A job with a view at Paradise

Most people have a very binary relationship with heights.

Either they’re perfectly happy with them, or they’re not: there’s seldom anything in between.

So it’s just as well that 39-year old Martin Piskorek grew used to heights as a child because his latest workplace sees him – literally – dangling in mid-air from the top of an 80 metre tower crane in the very heart of Birmingham.

For Martin this is not just a job, but a family passion. Martin, whose father spent 35 years managing cranes in his native Poland, spent twelve years training as a sports acrobat in Warsaw before finally following in his father’s footsteps.

Martin Piskorek

 

At Paradise the tower crane operator is one of a series of essential jobs that enables the whole site to tick over. Martin and his BAM colleagues are amongst the very first to arrive on site at 7am every morning and the last to leave every evening.

Everything they need has to be hauled up a series of twelve six metre high ladders at the start of the day and brought back down again at the end. And it can be a very long day. Drivers rotate between the different cranes to keep themselves fresh during the shift. There’s always one spare driver available.

Tower cranes have enabled modern construction techniques to flourish and support just-in-time delivery of materials. Large buildings – especially tall buildings – could not be built without them. And while the latest building to go up at Paradise, Two Chamberlain Square, is hardly a skyscraper, it is still a solid forty metres high, has 183,000 square feet of space and covers eight floors. Every one of those floors will weigh more than 1,500 tonnes once finished.

All the concrete, steel, glass, pipework, cladding and mechanics going into the building has to be lifted into place by one of the two tower cranes that frame either side of the site like big yellow giants with outstretched arms.

Martin says:

The view from Martin’s cab stretches south to the Lickey and Clent Hills, west to the Black Country, east towards Coventry and north to Walsall and Sutton Coldfield. The whole city is spread out at his feet.

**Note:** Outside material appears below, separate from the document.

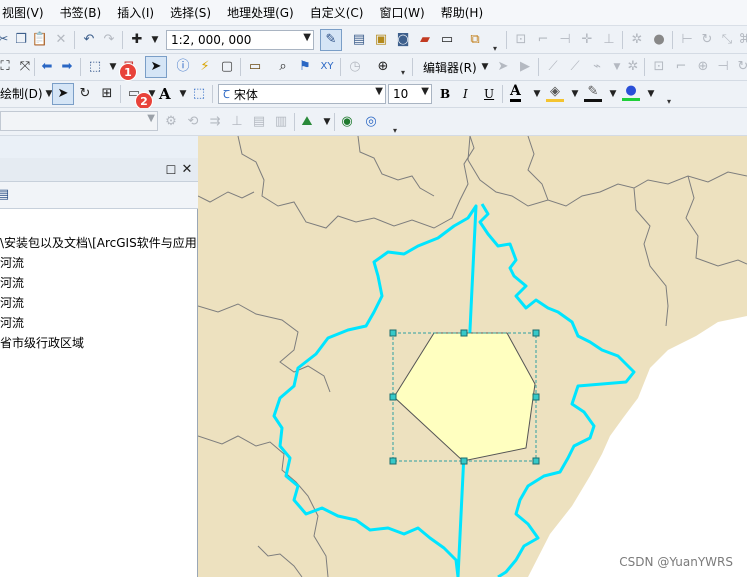 The width and height of the screenshot is (747, 577). Describe the element at coordinates (12, 263) in the screenshot. I see `toc-layer-rivers-1: 河流` at that location.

But as well as doing all of the heavy lifting for the construction process, crane drivers like Martin also act as valuable eyes in the sky. His unique perspective makes him expert at keeping a watch on everything going on below.

Martin continues:

“I’m in a privileged position. I can see everything from up here, so if I spot something that’s not quite right, something you can’t see from the ground, I can let someone know.”

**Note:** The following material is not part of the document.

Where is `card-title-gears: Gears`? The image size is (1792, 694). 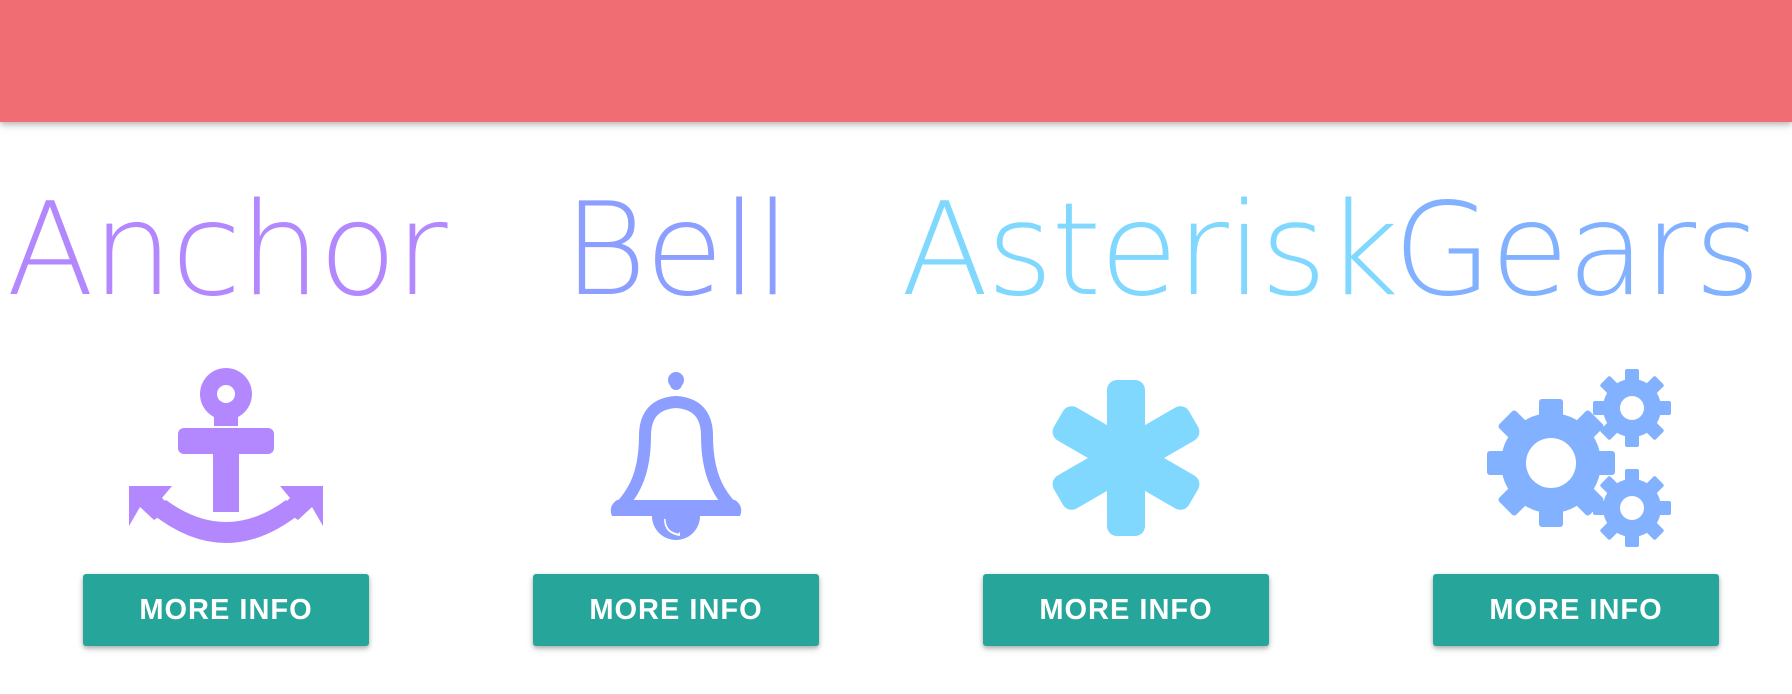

Today’s crane cabs bristle with technology, with electronic monitoring systems measuring not just loads, but also the weather and outside conditions.

“I’m constantly in touch with the crane manager,’ says Martin, ‘so even though you are by yourself most of the day, you are never lonely. There simply isn’t time with deliveries and work constantly going on to think about much else other than the job.

“This is a great project. At the moment the BAM team on Two Chamberlain Square is constructing one floor every couple of weeks, so this building is really shooting up. The summer weather has really helped and hopefully the people who walk past the site every day can see how things are changing.”